**Textausschnitt**
· · · ·

In einer der im letzten Drittel des Romans folgenden Szenen versuchen die Hintermänner Kathain inzwischen deutlich rabiater zu vertreiben, in dem neben den Bergmännern auch eine Kriegerschar der Jahrhunderte lange anscheinend verschollenen und im unwirtlichsten Norden liegenden Stadt mobilisiert wird. Aber auch für diese zahlenmäßige Übermacht findet sich in Dirk van den Booms Köcher eine interessante, aber eher konstruierte Lösung. In Tulivar leben nicht nur arme Menschen, sondern naturverbundene weibliche „Magier“. Sie werden Sprecherinnen genannt und können die Kräfte des Landes beschwören. Das gipfelt in zwei absolut positiven, aber auch konstruiert erscheinenden Szenarien. Zum einen wird in den Tälern der Bergregion Gold gefunden, was Tulivar indirekt unabhängig macht, da Kathain einen Pakt mit einer der mächtigeren Fürsten schließt. Ziel ist es, das die Nordregion und die Förderung des Goldes in der Theorie ausreichend bewacht wird, während der Fürst einen ordentlichen Anteil an den anscheinend großen Funden erhält. Als diese Theorie nicht ganz funktioniert, greift das Land nach Schließung des Paktes unter vollem körperlichen Einsatz von Kathains Ersatzkörper – die Idee ist so bizarr, das die Szene einfach gelesen werden muss – nach den unerwünschten Erobern und vernichtet sie vollständig. Diese Szenen lesen sich alleine eindrucksvoll, wirken aber konträr. Während Kathains Geschäftstüchtigkeit für eine Reihe von gut zu lesenden Überraschungen gut ist und zum Beispiel auch an seinen „Eobal“ im positiven Sinne erinnert, wirkt das Eingreifen der Sprecherin mit der Beschwörung der Tierwelt zu esoterisch und zu aufgesetzt. Bislang hat Dirk van den Boom im Laufe des stringenten, allerdings dank der Episodenstruktur niemals langweiligen Roman die magischen Kräfte eher als Aberglauben betrachtet. Jetzt dreht sich für einen Moment das Blatt. Vielleicht wäre es sinnvoller gewesen, auch für diese Bedrohung eine eher handgreifliche Lösung zu finden, die besser im Einklang mit dem bisherigen Plot gewesen ist.

· · · ·

**Die Aufgabe**
Schreiben Sie den obigen Textausschnitt über den Roman vollständig und buchstabengetreu ab.

**Vorliegende Einträge**
· · · ·

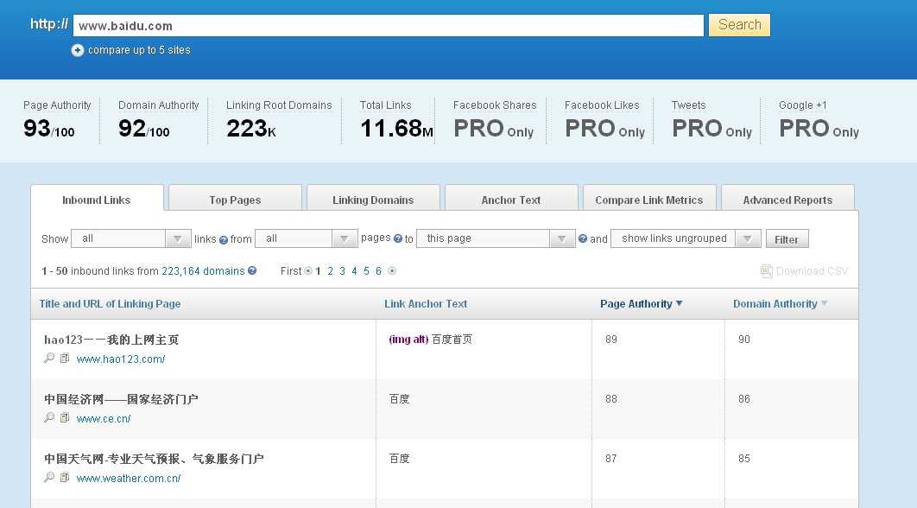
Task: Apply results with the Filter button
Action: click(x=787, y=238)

· · · ·

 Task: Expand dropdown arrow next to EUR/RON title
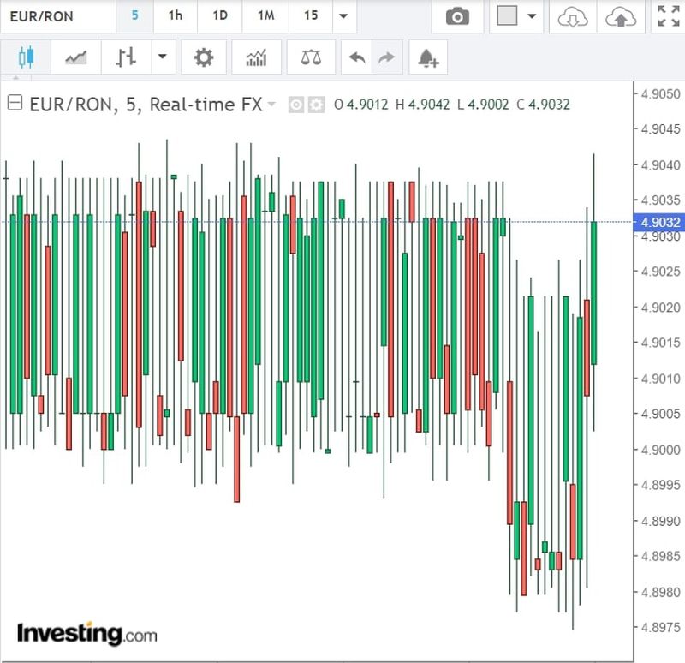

· · · ·

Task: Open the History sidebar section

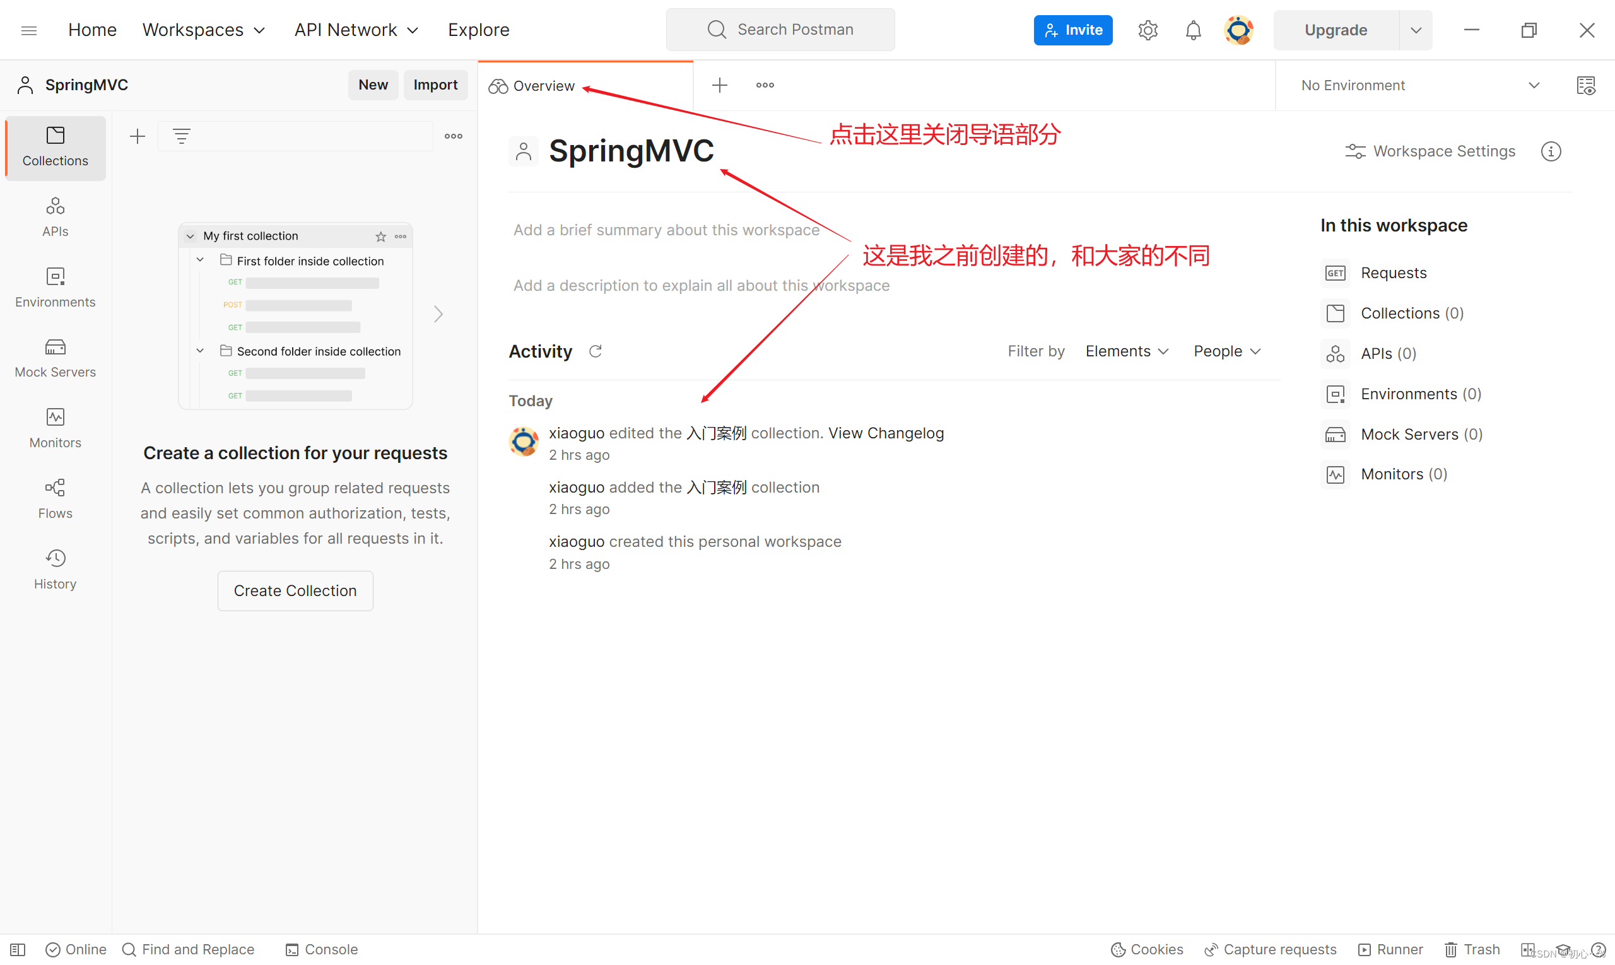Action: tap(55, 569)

· · · ·

**Lösung**
In einer der im letzten Drittel des Romans folgenden Szenen versuchen die Hintermänner Kathain inzwischen deutlich rabiater zu vertreiben, in dem neben den Bergmännern auch eine Kriegerschar der Jahrhunderte lange anscheinend verschollenen und im unwirtlichsten Norden liegenden Stadt mobilisiert wird. Aber auch für diese zahlenmäßige Übermacht findet sich in Dirk van den Booms Köcher eine interessante, aber eher konstruierte Lösung. In Tulivar leben nicht nur arme Menschen, sondern naturverbundene weibliche „Magier“. Sie werden Sprecherinnen genannt und können die Kräfte des Landes beschwören. Das gipfelt in zwei absolut positiven, aber auch konstruiert erscheinenden Szenarien. Zum einen wird in den Tälern der Bergregion Gold gefunden, was Tulivar indirekt unabhängig macht, da Kathain einen Pakt mit einer der mächtigeren Fürsten schließt. Ziel ist es, das die Nordregion und die Förderung des Goldes in der Theorie ausreichend bewacht wird, während der Fürst einen ordentlichen Anteil an den anscheinend großen Funden erhält. Als diese Theorie nicht ganz funktioniert, greift das Land nach Schließung des Paktes unter vollem körperlichen Einsatz von Kathains Ersatzkörper – die Idee ist so bizarr, das die Szene einfach gelesen werden muss – nach den unerwünschten Erobern und vernichtet sie vollständig. Diese Szenen lesen sich alleine eindrucksvoll, wirken aber konträr. Während Kathains Geschäftstüchtigkeit für eine Reihe von gut zu lesenden Überraschungen gut ist und zum Beispiel auch an seinen „Eobal“ im positiven Sinne erinnert, wirkt das Eingreifen der Sprecherin mit der Beschwörung der Tierwelt zu esoterisch und zu aufgesetzt. Bislang hat Dirk van den Boom im Laufe des stringenten, allerdings dank der Episodenstruktur niemals langweiligen Roman die magischen Kräfte eher als Aberglauben betrachtet. Jetzt dreht sich für einen Moment das Blatt. Vielleicht wäre es sinnvoller gewesen, auch für diese Bedrohung eine eher handgreifliche Lösung zu finden, die besser im Einklang mit dem bisherigen Plot gewesen ist.